Indisputable premise, with the relative touch of wood: sooner or later "we will have to cross the door of supreme fear", as suggested by the catatonic voice of the old Manlio Sgalambro, who, as a good philosopher, faces the issue without batting an eyelid. It is not said that beyond there is a sweet dream, lyrical as Battiato imagines: Guccini on the subject is terribly prosaic ("then finally we will all have two meters of earth"). In any case, it's better not to force the transition through this door, so similar to the legendary Doors of Perception by William Blake from which the Doors took their name, and we all know how the last attempt by Jim Morrison to cross them ended.
It is better to stay on this side and not lean too much over the abyss: now strategist Battiato gives us a hand, a bit of a philosopher himself after hanging out with Sgalambro. He provides us with a dozen brand new stratagems, in order to "cross the sea to deceive the sky" which more or less, translating from Battiato's high-flown language to plain speak, means screw a world that's becoming more disgusting, increasingly permeated with "The smell of gunpowder", which might have its own charm, as the new "aesthetes of war" say, but as far as I'm concerned, it remains an appalling stench.
This record is a sort of vademecum for crossing the desert, where the desert is the current world, and it is no coincidence that the most touching message, in the beautiful prayer "Comfort to Life", is ultimately the immortal "Ha da passà 'a nuttata" by Eduardo, which in Battiato's language becomes "Evening teaches to await the day that comes as always to close the passages of the night".

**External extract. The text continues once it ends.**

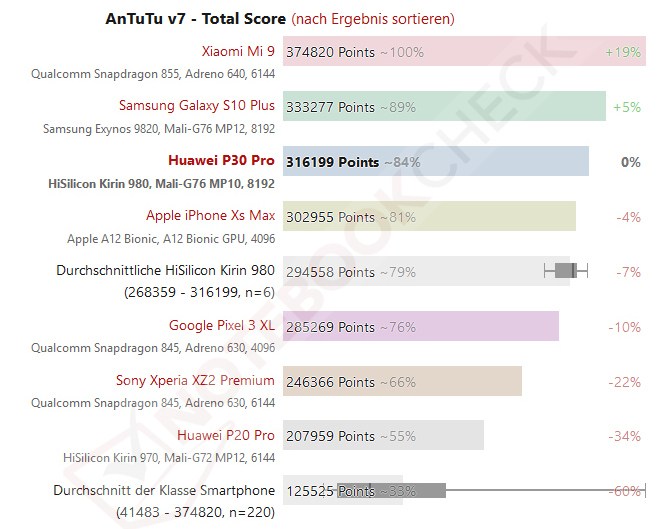Click the Smartphone class average box plot
671x529 pixels.
pos(420,490)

"Resist, resist, resist!" as a famous magistrate once said: the "Fortezza Bastiani" is not an outpost towards the absurd like in Buzzati's novel, but represents what is still healthy and intact, and it must be defended with all our might against the "liars and charlatans" who "siege it with violence worthy of Tamerlane" (and here the enemy is so well delineated that, at least as far as Italy is concerned, we can even give him a first and last name). "Fortezza Bastiani" is embellished with very sweet music, which adapts well to describing something fragile and precious, to be absolutely protected. The nightmares are not missing, worthy offspring of "Shock in my town". "Hermeneutics", the most successful, brings out apocalyptic yet realistic speeches on the political situation from a tragic magma of sounds, powerful almost like hard rock, but interrupted by chilling syncopations in which keyboards as cold as marble reprise the sparse motif that accompanies the first words: "The Empire ejaculates prematurely...". A true visionary masterpiece. In terms of atmosphere, it pairs with "23 pairs of chromosomes", perhaps a little less intense but equally tremendous: a Battiato in television announcer format unravels hallucinatory speeches over a base of absurd and disjointed electronic sounds, which then find release in an Arabic chant by a muezzin.

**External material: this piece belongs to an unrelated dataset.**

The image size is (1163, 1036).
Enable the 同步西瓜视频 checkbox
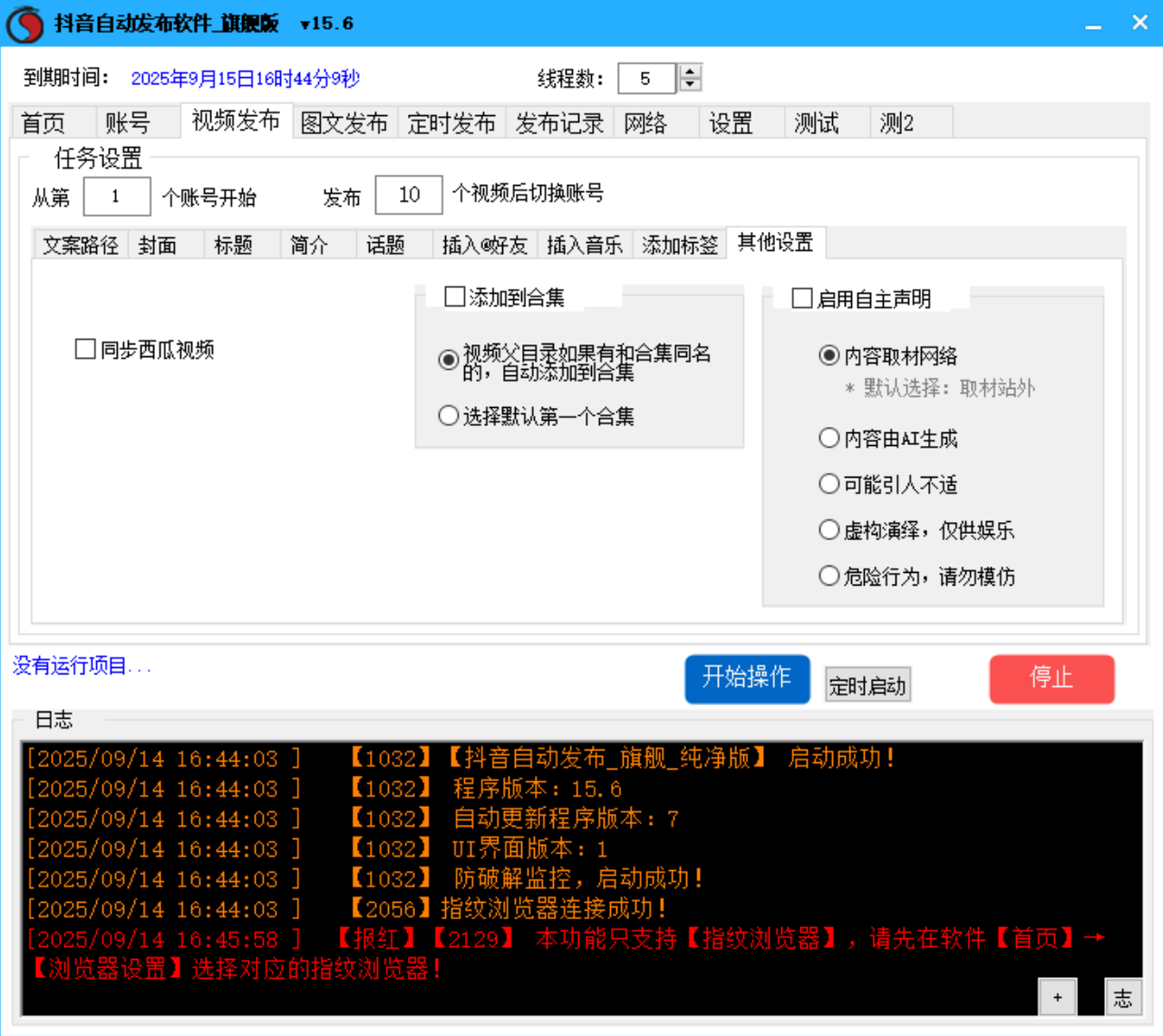click(86, 348)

But on this side of the famous Door fortunately there are not only nightmares and apocalypses: there is also an perhaps disruptive but natural inner struggle, the one "Between sex and chastity", to which one of the most inspired songs on the album is dedicated. The outcomes of this struggle, combined with the need to live "against", by resisting, can easily lead to loneliness, but Battiato has a stratagem for this too: "Eagles don't fly in flocks", lulling us with soft oriental harmonies, he gives us a nice ginseng to better face rather unpleasant phenomena such as regrets and the ravages of time.
By now, saying that this author never ceases to amaze us is almost clichéd: let's say that each of his records is a nice dose of phosphorus, but much more pleasant than cod liver oil.